> _Aim of the task_
Turn every line of the items below into a Markdown table with two columns, Row and Line. Number each row, and leave out blank lines.

> _Exercise input_
────────────────────────────────────────
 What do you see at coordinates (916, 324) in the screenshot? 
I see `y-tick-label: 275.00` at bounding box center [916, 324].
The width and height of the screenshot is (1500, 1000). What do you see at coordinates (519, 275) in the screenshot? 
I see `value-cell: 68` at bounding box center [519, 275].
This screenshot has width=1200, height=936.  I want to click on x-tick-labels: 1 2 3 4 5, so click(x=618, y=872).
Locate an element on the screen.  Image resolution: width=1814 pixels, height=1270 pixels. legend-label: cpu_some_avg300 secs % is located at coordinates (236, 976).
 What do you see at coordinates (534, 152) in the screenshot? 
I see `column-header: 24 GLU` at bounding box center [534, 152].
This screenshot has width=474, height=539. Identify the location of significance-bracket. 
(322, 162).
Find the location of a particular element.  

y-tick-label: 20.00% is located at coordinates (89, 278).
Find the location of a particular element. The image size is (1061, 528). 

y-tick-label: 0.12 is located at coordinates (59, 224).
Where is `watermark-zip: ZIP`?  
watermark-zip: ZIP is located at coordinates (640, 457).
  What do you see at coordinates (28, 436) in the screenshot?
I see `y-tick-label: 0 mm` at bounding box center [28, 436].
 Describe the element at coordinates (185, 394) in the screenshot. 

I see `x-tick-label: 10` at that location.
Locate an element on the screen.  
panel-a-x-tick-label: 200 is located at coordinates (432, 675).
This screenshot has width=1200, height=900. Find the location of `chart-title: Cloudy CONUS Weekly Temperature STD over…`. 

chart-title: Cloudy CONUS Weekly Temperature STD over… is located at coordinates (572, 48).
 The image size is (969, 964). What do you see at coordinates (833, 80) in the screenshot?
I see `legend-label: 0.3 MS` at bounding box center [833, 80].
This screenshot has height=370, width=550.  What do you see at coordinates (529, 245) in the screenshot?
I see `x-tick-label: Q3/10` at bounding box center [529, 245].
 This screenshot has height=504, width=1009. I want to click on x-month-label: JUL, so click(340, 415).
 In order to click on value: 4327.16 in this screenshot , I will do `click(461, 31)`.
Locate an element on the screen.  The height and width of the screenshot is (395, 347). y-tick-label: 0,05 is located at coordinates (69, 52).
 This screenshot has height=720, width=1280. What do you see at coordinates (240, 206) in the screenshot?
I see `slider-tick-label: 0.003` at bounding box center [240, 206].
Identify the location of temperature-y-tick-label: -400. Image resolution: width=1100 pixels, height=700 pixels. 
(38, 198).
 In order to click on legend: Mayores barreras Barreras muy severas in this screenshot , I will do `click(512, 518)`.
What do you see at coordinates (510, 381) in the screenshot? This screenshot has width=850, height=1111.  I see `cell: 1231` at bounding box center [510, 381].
────────────────────────────────────────
> _Solution to the problem_
| Row | Line |
|---|---|
| 1 |  What do you see at coordinates (916, 324) in the screenshot?  |
| 2 | I see `y-tick-label: 275.00` at bounding box center [916, 324]. |
| 3 | The width and height of the screenshot is (1500, 1000). What do you see at coordinates (519, 275) in the screenshot?  |
| 4 | I see `value-cell: 68` at bounding box center [519, 275]. |
| 5 | This screenshot has width=1200, height=936.  I want to click on x-tick-labels: 1 2 3 4 5, so click(x=618, y=872). |
| 6 | Locate an element on the screen.  Image resolution: width=1814 pixels, height=1270 pixels. legend-label: cpu_some_avg300 secs % is located at coordinates (236, 976). |
| 7 |  What do you see at coordinates (534, 152) in the screenshot?  |
| 8 | I see `column-header: 24 GLU` at bounding box center [534, 152]. |
| 9 | This screenshot has width=474, height=539. Identify the location of significance-bracket.  |
| 10 | (322, 162). |
| 11 | Find the location of a particular element.   |
| 12 | y-tick-label: 20.00% is located at coordinates (89, 278). |
| 13 | Find the location of a particular element. The image size is (1061, 528).  |
| 14 | y-tick-label: 0.12 is located at coordinates (59, 224). |
| 15 | Where is `watermark-zip: ZIP`?   |
| 16 | watermark-zip: ZIP is located at coordinates (640, 457). |
| 17 |   What do you see at coordinates (28, 436) in the screenshot? |
| 18 | I see `y-tick-label: 0 mm` at bounding box center [28, 436]. |
| 19 |  Describe the element at coordinates (185, 394) in the screenshot.  |
| 20 | I see `x-tick-label: 10` at that location. |
| 21 | Locate an element on the screen.   |
| 22 | panel-a-x-tick-label: 200 is located at coordinates (432, 675). |
| 23 | This screenshot has width=1200, height=900. Find the location of `chart-title: Cloudy CONUS Weekly Temperature STD over…`.  |
| 24 | chart-title: Cloudy CONUS Weekly Temperature STD over… is located at coordinates (572, 48). |
| 25 |  The image size is (969, 964). What do you see at coordinates (833, 80) in the screenshot? |
| 26 | I see `legend-label: 0.3 MS` at bounding box center [833, 80]. |
| 27 | This screenshot has height=370, width=550.  What do you see at coordinates (529, 245) in the screenshot? |
| 28 | I see `x-tick-label: Q3/10` at bounding box center [529, 245]. |
| 29 |  This screenshot has height=504, width=1009. I want to click on x-month-label: JUL, so click(340, 415). |
| 30 |  In order to click on value: 4327.16 in this screenshot , I will do `click(461, 31)`. |
| 31 | Locate an element on the screen.  The height and width of the screenshot is (395, 347). y-tick-label: 0,05 is located at coordinates (69, 52). |
| 32 |  This screenshot has height=720, width=1280. What do you see at coordinates (240, 206) in the screenshot? |
| 33 | I see `slider-tick-label: 0.003` at bounding box center [240, 206]. |
| 34 | Identify the location of temperature-y-tick-label: -400. Image resolution: width=1100 pixels, height=700 pixels.  |
| 35 | (38, 198). |
| 36 |  In order to click on legend: Mayores barreras Barreras muy severas in this screenshot , I will do `click(512, 518)`. |
| 37 | What do you see at coordinates (510, 381) in the screenshot? This screenshot has width=850, height=1111.  I see `cell: 1231` at bounding box center [510, 381]. |